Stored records

····················

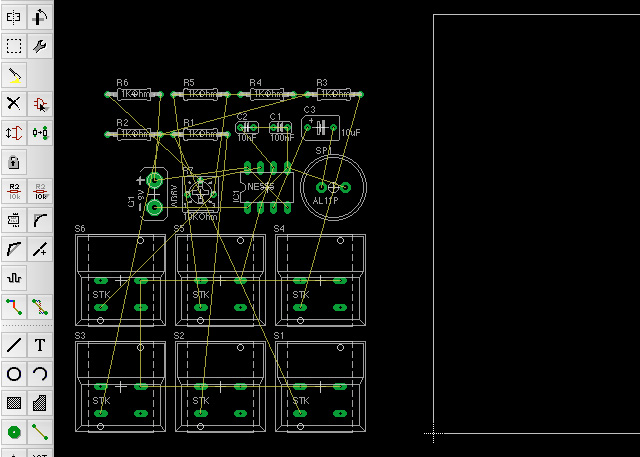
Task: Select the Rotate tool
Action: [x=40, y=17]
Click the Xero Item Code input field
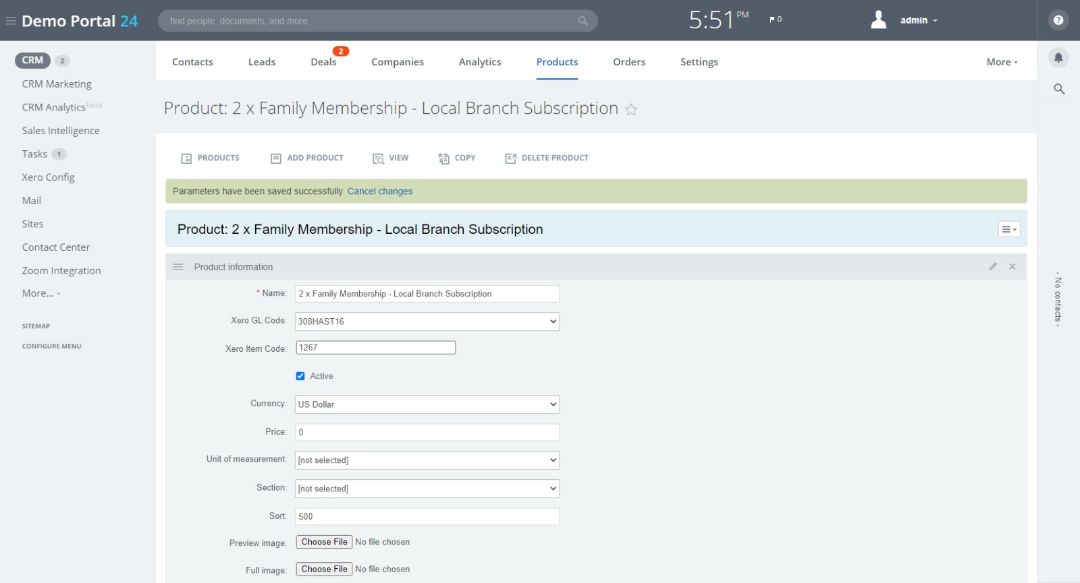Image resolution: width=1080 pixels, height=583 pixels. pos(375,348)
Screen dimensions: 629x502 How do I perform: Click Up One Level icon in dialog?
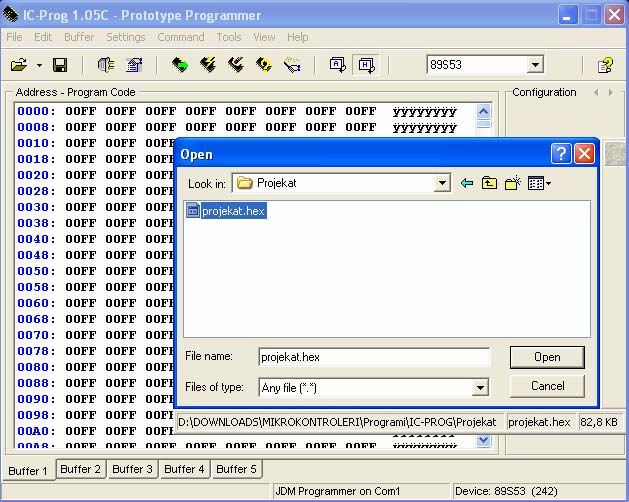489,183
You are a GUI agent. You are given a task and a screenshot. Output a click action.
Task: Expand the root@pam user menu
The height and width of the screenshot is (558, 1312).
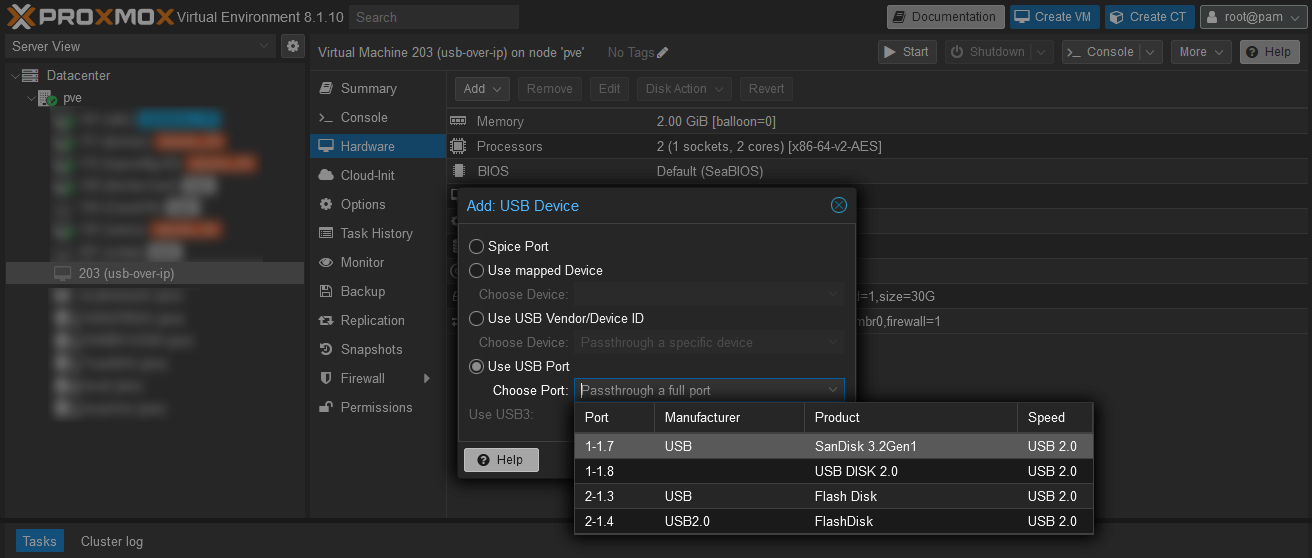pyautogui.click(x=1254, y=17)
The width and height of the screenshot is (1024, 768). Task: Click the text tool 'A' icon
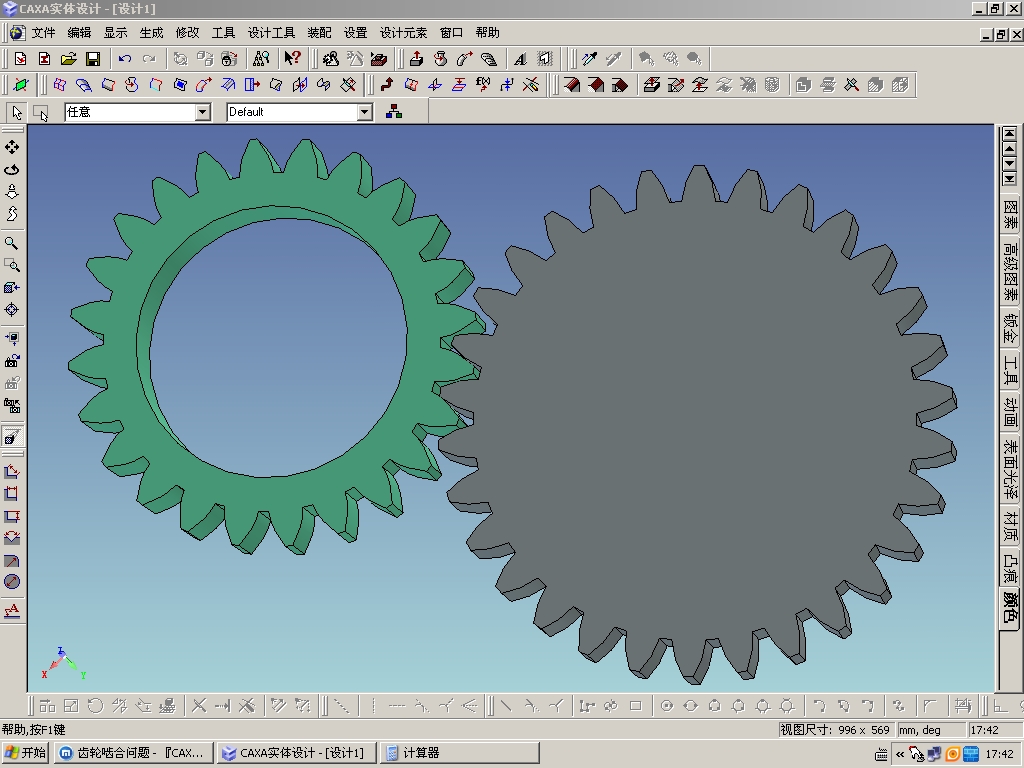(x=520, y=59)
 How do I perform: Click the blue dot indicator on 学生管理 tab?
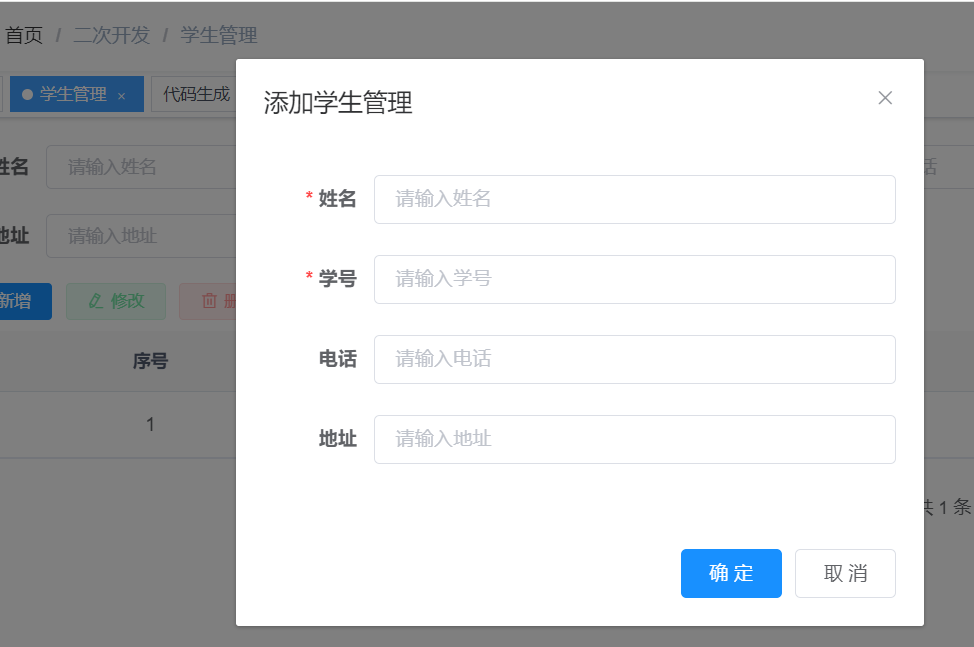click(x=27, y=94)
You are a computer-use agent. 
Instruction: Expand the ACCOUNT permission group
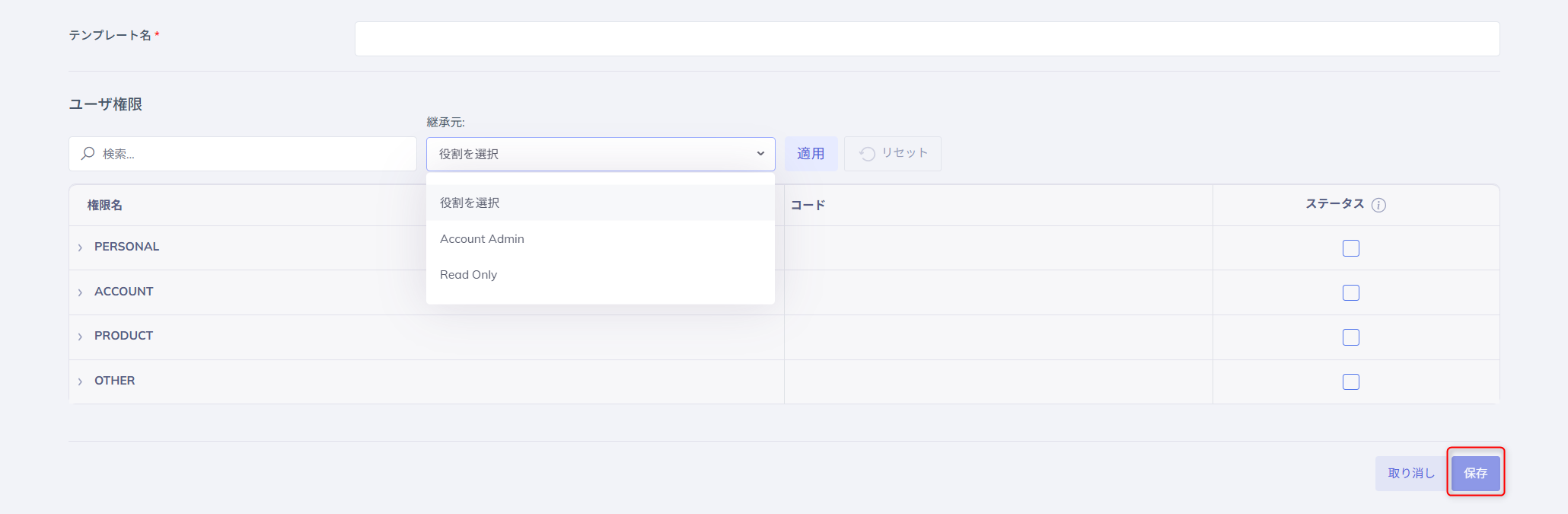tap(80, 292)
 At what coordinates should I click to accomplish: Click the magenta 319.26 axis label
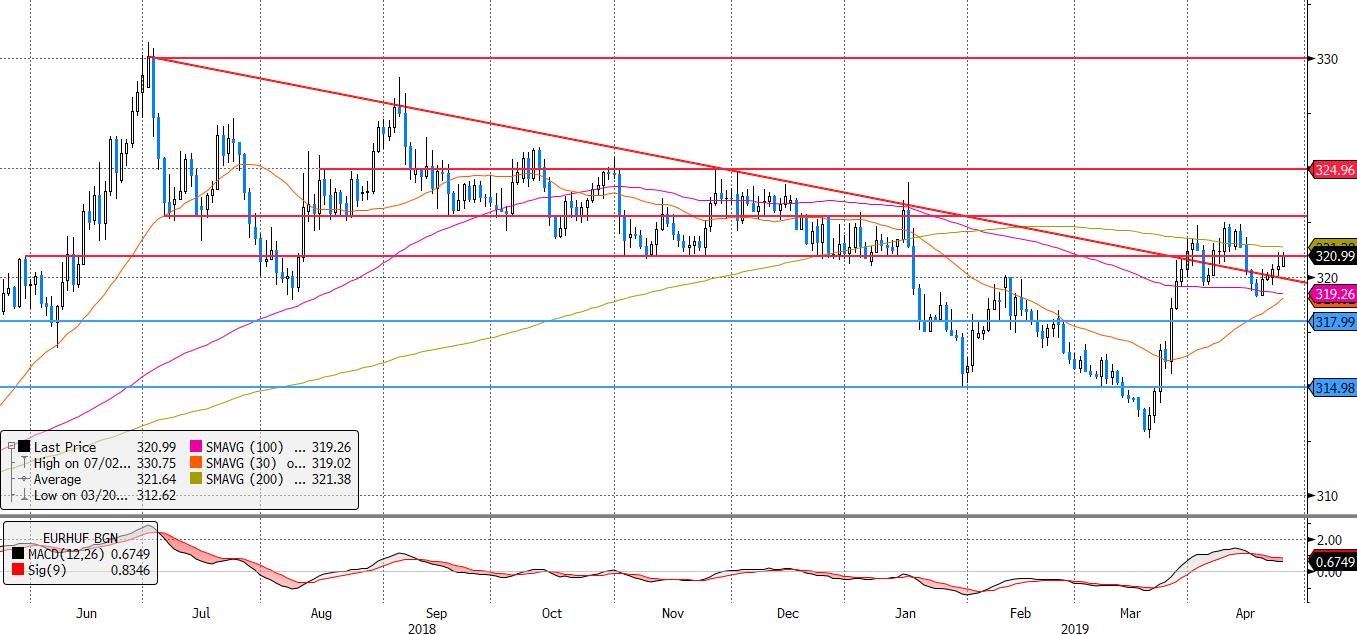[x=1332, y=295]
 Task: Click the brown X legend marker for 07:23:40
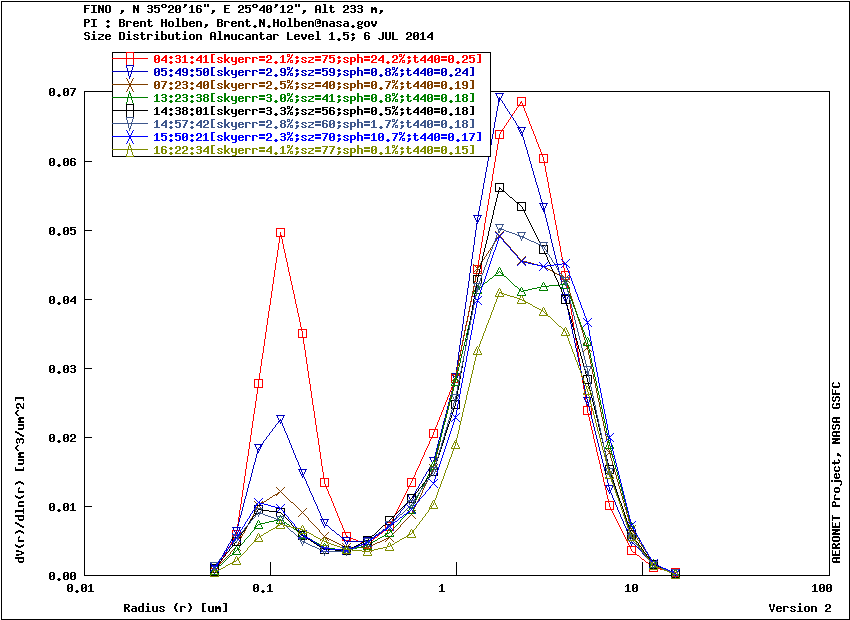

····················

## What is needed
The lines wanted run from the one with "You are a computer-use agent." through the final line of the data; repeat them word for word and skip every picture.

## Answer for the task
You are a computer-use agent. 
Instruction: Expand the ACCOUNT permission group
tap(80, 292)
 At what coordinates should I click to accomplish: Click the magenta 319.26 axis label
[x=1332, y=295]
 Task: Click the brown X legend marker for 07:23:40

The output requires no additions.